23 de junio, 2022
El progreso social, económico y cultural logrado por la especie humana a lo largo de su historia es difícilmente asimilable. Por poner ejemplos cuantitativos concretos relativos a los últimos siglos, la esperanza de vida actual en el mundo según la Organización Mundial de la Salud es de unos 73 años. A principios del siglo XIX no llegaba a los 30 años. La mortalidad infantil antes de cumplir los cinco años de vida se encuentra ahora mismo en torno al 4%. Incluso en África, el continente con resultados más dramáticos, es inferior al 8%. En 1800, la media mundial superaba el 40%. Esto quiere decir que un porcentaje muy alto de ustedes, lectoras y lectores que están enfrentándose a este texto, no estarían vivos para alabarlo o criticarlo si hubieran nacido hace 200 años.
Podemos encontrar diferencias similares en muchos otros indicadores adecuados para medir el bienestar material de nuestra sociedad. No significa esto que nuestro mundo sea perfecto. Siguen existiendo situaciones trágicas, atroces, en las que la necesidad y el sufrimiento impiden un desarrollo pleno de la vida humana. Aunque el porcentaje de población en riesgo de pobreza extrema se haya casi dividido por diez desde 1800, esta situación todavía afecta a cientos de millones de personas en nuestro planeta. Pero la idea que vertebra este texto es que hemos recorrido ya un largo camino y hemos conseguido mejorar muchísimos aspectos de nuestras sociedades.

> [Extractos de registros]
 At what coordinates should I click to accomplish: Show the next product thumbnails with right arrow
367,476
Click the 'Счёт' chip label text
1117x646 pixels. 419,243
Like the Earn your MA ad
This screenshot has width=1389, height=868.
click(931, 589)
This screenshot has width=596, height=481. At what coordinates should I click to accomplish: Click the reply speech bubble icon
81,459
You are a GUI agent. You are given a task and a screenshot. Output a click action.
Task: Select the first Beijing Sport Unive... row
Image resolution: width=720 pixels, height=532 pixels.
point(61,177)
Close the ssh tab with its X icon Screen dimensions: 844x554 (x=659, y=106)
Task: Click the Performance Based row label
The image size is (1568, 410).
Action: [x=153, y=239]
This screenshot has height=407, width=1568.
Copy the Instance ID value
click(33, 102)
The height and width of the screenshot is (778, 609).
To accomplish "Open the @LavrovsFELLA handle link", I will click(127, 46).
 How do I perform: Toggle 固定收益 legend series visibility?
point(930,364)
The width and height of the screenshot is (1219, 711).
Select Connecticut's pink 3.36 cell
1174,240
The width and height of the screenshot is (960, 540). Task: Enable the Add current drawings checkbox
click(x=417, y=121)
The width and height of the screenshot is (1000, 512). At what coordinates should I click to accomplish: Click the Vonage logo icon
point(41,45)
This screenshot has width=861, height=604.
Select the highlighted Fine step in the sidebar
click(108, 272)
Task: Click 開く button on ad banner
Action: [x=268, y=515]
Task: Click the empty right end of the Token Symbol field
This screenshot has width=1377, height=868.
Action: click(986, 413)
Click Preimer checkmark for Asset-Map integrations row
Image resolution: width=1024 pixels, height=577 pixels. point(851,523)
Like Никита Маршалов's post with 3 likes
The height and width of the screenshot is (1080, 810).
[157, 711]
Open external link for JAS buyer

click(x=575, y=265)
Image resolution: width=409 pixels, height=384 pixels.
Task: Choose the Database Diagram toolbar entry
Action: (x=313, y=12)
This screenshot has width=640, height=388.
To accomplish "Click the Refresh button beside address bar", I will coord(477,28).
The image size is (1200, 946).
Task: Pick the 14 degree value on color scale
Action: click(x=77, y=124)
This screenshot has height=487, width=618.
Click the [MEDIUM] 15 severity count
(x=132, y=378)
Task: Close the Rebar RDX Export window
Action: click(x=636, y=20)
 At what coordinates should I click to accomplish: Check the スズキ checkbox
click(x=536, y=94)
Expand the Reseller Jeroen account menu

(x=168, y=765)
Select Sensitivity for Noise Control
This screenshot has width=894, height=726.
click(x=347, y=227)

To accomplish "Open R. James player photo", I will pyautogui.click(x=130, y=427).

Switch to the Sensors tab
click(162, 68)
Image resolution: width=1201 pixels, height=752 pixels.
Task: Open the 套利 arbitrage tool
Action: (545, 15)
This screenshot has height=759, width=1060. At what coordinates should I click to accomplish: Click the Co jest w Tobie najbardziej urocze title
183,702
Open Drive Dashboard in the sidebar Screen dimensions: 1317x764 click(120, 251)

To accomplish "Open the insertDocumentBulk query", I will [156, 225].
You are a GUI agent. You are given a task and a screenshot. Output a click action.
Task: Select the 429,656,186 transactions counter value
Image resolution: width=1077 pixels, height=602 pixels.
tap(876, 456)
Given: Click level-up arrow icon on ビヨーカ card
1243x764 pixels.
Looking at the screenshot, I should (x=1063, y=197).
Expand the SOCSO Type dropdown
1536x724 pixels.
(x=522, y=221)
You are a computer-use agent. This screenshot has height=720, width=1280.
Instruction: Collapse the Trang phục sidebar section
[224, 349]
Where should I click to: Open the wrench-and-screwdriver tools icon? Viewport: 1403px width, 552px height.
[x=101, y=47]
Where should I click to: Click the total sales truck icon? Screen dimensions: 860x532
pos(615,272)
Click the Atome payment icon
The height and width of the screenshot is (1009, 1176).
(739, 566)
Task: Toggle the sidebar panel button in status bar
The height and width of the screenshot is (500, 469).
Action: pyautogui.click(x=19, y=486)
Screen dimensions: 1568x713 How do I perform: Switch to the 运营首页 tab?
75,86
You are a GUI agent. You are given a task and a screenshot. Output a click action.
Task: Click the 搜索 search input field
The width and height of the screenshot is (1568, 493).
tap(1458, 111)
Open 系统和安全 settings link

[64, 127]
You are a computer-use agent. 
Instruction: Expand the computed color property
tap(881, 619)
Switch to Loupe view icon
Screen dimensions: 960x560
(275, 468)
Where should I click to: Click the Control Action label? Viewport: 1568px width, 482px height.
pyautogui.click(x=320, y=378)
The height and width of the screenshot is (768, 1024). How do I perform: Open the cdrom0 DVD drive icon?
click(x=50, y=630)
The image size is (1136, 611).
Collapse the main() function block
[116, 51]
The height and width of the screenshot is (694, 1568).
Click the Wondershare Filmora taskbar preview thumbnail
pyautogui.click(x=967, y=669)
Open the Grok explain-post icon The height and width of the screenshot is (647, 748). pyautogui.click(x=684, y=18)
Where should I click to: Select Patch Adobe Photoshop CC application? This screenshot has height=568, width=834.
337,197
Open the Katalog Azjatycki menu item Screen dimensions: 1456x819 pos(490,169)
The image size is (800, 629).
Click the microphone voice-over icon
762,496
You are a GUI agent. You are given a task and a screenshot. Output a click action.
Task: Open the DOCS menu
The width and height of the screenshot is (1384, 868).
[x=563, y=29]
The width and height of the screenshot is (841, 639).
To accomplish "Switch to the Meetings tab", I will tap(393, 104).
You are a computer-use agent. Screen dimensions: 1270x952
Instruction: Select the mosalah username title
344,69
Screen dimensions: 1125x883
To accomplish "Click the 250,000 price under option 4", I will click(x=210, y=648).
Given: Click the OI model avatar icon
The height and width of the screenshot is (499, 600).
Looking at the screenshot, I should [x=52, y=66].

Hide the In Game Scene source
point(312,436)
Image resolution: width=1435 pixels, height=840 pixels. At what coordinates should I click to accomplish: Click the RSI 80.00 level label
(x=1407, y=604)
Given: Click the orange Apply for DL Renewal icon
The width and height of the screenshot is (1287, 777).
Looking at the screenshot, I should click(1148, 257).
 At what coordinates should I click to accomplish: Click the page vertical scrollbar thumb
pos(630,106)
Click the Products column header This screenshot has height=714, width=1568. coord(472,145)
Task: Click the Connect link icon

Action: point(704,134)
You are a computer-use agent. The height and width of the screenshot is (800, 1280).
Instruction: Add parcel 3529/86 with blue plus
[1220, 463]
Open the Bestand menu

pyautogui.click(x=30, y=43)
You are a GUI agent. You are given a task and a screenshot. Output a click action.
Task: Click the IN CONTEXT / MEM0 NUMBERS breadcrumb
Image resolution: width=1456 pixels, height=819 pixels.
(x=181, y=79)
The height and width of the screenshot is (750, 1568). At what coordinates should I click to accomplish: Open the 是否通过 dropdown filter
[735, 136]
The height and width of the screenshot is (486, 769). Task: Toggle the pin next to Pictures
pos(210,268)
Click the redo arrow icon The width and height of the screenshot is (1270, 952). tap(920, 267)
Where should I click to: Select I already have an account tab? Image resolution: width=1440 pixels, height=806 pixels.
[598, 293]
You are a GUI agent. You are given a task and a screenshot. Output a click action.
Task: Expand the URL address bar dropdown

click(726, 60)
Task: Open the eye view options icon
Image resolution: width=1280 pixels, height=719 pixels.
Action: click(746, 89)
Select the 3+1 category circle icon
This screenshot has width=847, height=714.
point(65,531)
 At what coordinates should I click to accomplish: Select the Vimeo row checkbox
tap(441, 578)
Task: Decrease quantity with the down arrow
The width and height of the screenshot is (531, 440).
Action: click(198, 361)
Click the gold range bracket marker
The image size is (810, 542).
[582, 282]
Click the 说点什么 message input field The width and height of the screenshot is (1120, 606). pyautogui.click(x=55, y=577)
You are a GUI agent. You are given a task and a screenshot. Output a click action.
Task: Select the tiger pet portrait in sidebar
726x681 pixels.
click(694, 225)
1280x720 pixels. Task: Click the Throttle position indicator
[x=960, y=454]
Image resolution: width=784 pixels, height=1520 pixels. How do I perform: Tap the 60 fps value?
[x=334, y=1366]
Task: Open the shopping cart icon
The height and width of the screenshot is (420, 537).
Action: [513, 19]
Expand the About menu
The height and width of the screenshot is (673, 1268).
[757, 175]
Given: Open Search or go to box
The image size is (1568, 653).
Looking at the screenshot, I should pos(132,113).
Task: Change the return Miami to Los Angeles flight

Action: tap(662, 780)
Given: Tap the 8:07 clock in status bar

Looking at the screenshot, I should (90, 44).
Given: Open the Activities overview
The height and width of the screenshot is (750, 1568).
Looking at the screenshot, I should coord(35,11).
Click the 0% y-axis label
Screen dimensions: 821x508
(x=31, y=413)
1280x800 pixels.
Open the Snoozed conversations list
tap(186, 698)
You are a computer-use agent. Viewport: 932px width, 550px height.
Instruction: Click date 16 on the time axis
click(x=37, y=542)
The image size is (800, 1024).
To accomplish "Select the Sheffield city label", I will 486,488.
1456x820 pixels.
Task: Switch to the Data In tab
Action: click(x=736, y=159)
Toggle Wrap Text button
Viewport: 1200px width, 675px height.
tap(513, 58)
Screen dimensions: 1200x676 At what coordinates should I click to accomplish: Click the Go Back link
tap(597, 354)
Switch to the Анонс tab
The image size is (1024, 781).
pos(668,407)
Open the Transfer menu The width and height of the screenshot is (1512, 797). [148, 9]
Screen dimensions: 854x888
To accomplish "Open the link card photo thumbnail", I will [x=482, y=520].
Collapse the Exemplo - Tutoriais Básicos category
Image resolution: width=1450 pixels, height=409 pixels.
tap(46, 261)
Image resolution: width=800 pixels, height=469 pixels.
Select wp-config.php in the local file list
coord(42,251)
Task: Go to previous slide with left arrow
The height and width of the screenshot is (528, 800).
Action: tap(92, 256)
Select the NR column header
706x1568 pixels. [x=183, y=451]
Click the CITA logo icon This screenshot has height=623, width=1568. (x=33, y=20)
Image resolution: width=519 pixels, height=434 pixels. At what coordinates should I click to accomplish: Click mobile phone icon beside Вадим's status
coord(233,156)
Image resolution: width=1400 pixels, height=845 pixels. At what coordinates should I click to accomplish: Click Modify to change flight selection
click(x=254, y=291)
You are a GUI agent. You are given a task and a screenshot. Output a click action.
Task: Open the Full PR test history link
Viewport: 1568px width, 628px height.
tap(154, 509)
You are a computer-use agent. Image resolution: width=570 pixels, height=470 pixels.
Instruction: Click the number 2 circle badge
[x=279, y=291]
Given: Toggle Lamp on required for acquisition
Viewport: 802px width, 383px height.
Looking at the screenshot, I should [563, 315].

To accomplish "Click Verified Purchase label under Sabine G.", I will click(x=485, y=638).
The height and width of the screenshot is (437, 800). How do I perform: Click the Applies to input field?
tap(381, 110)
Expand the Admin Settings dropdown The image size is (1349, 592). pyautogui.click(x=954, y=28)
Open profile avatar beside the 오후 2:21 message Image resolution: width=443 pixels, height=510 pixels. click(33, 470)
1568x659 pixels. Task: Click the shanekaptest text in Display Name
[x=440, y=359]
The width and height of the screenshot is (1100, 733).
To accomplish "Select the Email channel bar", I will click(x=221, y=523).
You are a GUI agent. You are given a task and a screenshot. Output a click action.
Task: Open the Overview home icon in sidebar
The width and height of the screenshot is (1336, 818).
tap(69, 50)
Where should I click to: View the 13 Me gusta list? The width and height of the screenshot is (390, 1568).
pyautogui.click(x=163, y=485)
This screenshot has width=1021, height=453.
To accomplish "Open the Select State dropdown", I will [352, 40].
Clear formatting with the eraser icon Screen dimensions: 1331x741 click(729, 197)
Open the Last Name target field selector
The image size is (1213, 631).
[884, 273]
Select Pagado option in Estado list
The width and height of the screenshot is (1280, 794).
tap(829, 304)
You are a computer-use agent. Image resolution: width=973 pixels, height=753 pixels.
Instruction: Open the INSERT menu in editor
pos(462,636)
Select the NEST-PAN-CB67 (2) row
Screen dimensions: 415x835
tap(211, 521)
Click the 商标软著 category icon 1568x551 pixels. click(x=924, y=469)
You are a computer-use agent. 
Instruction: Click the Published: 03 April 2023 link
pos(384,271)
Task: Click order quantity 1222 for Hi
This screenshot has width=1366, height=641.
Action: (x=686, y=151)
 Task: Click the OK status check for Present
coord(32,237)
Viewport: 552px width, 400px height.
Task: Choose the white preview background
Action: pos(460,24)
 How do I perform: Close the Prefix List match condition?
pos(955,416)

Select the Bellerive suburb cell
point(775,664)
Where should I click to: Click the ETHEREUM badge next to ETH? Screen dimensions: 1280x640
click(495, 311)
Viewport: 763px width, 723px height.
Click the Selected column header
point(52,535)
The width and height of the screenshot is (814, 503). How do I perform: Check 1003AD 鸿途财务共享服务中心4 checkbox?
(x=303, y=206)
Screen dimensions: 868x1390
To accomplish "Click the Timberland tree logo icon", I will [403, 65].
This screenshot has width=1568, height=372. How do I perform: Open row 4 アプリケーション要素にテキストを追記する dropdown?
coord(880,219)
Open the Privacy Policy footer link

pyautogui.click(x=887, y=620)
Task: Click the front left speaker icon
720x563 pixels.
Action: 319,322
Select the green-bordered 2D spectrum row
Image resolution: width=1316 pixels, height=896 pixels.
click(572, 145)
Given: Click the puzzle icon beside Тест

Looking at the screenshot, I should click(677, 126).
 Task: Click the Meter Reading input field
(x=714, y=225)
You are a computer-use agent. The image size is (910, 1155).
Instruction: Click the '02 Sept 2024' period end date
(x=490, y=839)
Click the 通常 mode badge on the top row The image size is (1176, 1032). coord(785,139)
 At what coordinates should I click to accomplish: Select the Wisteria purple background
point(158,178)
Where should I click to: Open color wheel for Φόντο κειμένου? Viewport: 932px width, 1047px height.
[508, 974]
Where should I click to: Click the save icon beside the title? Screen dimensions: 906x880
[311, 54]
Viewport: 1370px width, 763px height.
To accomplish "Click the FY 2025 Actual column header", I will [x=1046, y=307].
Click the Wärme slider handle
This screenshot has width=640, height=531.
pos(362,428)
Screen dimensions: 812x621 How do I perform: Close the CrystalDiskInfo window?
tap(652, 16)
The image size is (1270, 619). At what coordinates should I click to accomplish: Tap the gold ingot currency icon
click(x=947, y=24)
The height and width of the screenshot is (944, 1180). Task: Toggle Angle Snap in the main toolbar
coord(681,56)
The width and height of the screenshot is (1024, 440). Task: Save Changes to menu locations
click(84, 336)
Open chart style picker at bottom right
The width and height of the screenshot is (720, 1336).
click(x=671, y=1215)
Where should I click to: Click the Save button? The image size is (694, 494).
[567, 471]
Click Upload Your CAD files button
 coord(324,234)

> [Preguntas por responder]
1. Enumera todos los porcentajes que aparecen en el texto sobre el progreso humano e indica a qué se refiere cada uno.
2. Reproduce literalmente el fragmento del texto sobre el progreso humano comprendido entre "Podemos encontrar diferencias" y "de nuestras sociedades.", ambos incluidos.

> [Respuestas a las tareas]
1.
- 4%: mortalidad infantil antes de cumplir los cinco años de vida, en la actualidad.
- 8%: mortalidad infantil en África, que es inferior a esa cifra.
- 40%: media mundial de mortalidad infantil en 1800, que superaba esa cifra.

2.
Podemos encontrar diferencias similares en muchos otros indicadores adecuados para medir el bienestar material de nuestra sociedad. No significa esto que nuestro mundo sea perfecto. Siguen existiendo situaciones trágicas, atroces, en las que la necesidad y el sufrimiento impiden un desarrollo pleno de la vida humana. Aunque el porcentaje de población en riesgo de pobreza extrema se haya casi dividido por diez desde 1800, esta situación todavía afecta a cientos de millones de personas en nuestro planeta. Pero la idea que vertebra este texto es que hemos recorrido ya un largo camino y hemos conseguido mejorar muchísimos aspectos de nuestras sociedades.